◆ **Série de consignes**:
**A.** Reproduisez le passage de l'extrait fourni qui va de « Leconte de Lisle,pour » jusqu'à « idéalistes des romantiques.. » inclus.
**B.** Donnez la liste de tous les poètes nommés dans l'extrait fourni.
**C.** Répondez à ces questions d'après l'extrait fourni.
(i) De quoi Leconte de Lisle voulait-il affranchir la poésie française ?
(ii) Sous quel titre Herédia a-t-il réuni ses petits chefs-d'oeuvre ?
(iii) À quoi Sully Prudhomme s'est-il dévoué, par moments, en s'écartant de la voie tracée par le maître ?
-------- Extrait fourni --------
II
Mallarmé et les poétes du temps.
Leconte de Lisle,pour lequel Mallarmé ne manqua pas
d'ailleurs d'avoir de l'admiration,pour avoir régné par son
génie inlassable,sur toute une génération de jeunes
poétes,avec presque autant de constance que Baudelaire,était lui
aussi résolument déterminé à préserver le
prestige de la poésie française,en l'affranchissant des scories
et des clichés idéalistes des romantiques..
Ainsi à la tête des parnassiens,qu'il
éclairait par sa volonté et sa persévérance
imbattables, de Lisle entama un retour vers le classiscisme,d'oû il
puisa largement les principes universels de l'art...Dès lors,tous les
parnassiens,de J.M.de Herédia,qui s'était acharné à
produire de petits chefs-d'oeuvre admirables qu'il avait réuni sous le
titre évocateur « Les trophées » à
Sully Prudhomme,lequel cependant,par moments,s'est délibérement
écarté de la voie tracée par le maître,pour se
dévouer aux effusions larmoyantes des romantiques,avaient suivi les pas
de Leconte de Lisle,dans sa technique aussi bien que dans sa conception de la
poésie,oû la peinture de l'objet,tel qu'il se présentait
à l'oeil nu,devait être faite en toute objectivité,sans y
introduire le moins du monde les sentiments..
-------- Données enregistrées --------
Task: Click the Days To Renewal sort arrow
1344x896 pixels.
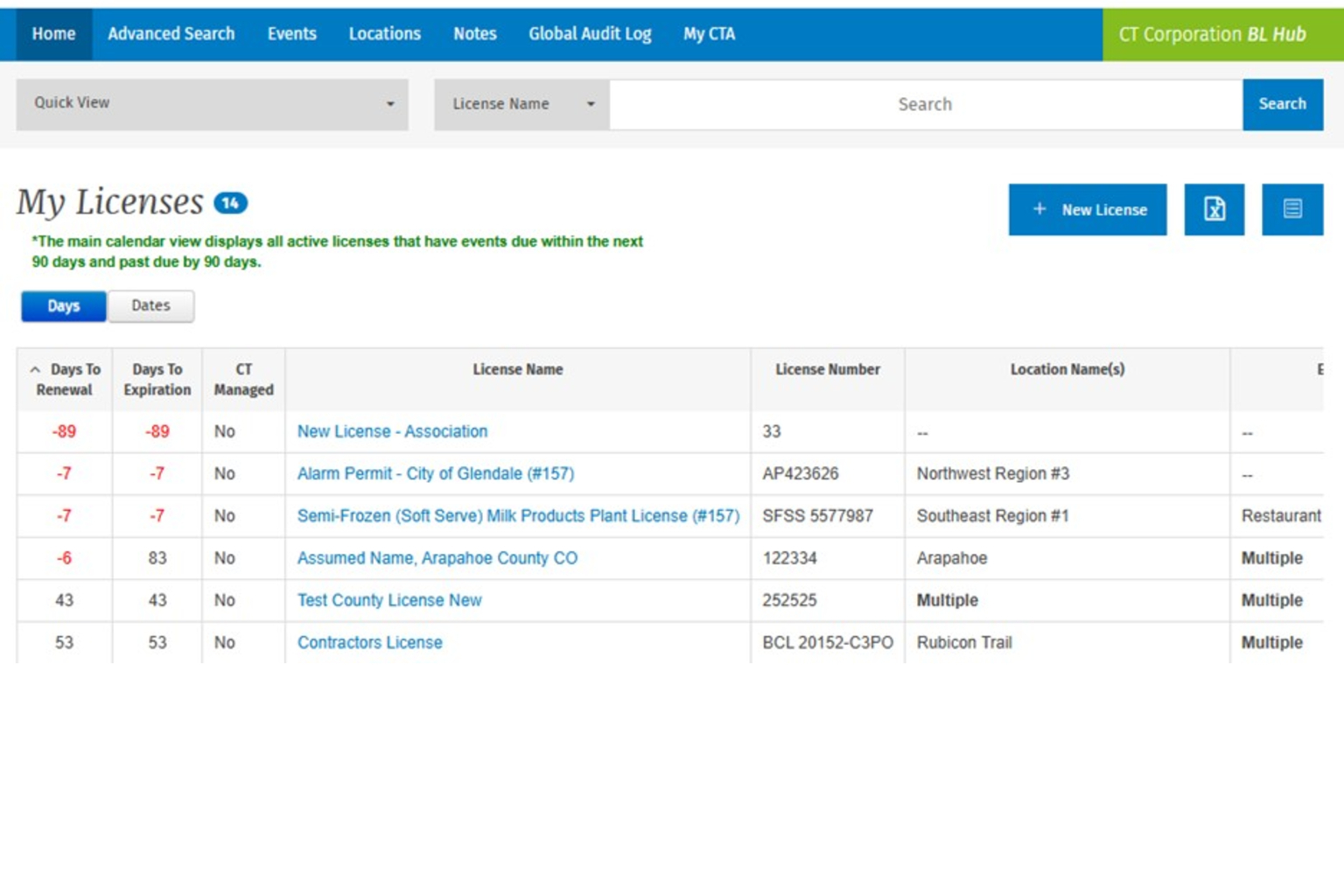Action: (35, 370)
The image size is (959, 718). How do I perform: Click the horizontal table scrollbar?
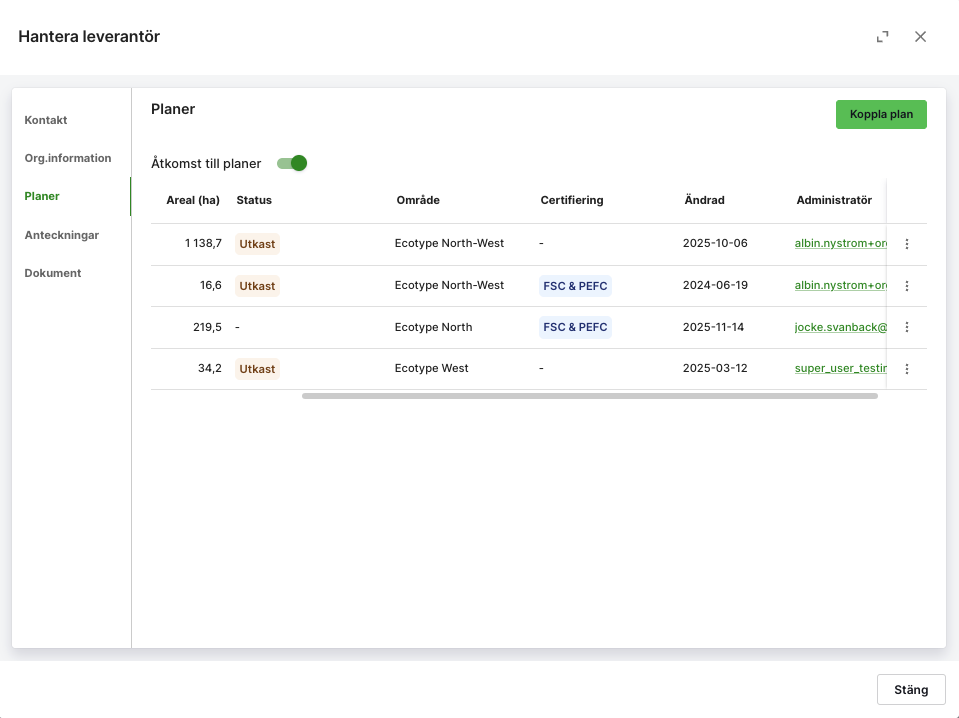click(590, 396)
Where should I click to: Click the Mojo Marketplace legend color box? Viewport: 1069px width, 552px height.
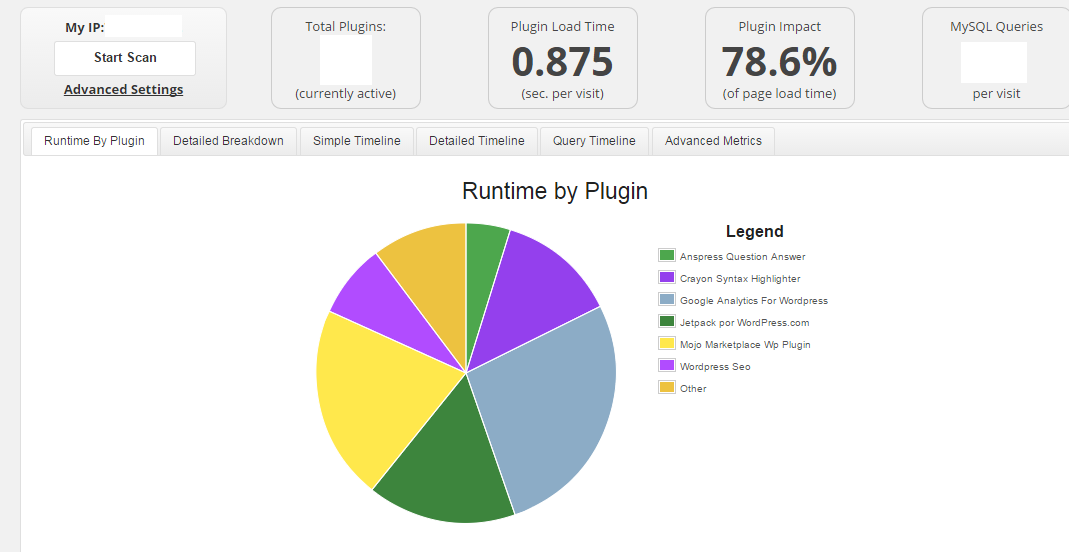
--------
◆ **Résultats attendus**:
**A.**
Leconte de Lisle,pour lequel Mallarmé ne manqua pas
d'ailleurs d'avoir de l'admiration,pour avoir régné par son
génie inlassable,sur toute une génération de jeunes
poétes,avec presque autant de constance que Baudelaire,était lui
aussi résolument déterminé à préserver le
prestige de la poésie française,en l'affranchissant des scories
et des clichés idéalistes des romantiques..

**B.**
Mallarmé
Leconte de Lisle
Baudelaire
J.M.de Herédia
Sully Prudhomme

**C.**
(i) Des scories et des clichés idéalistes des romantiques.
(ii) « Les trophées ».
(iii) Aux effusions larmoyantes des romantiques.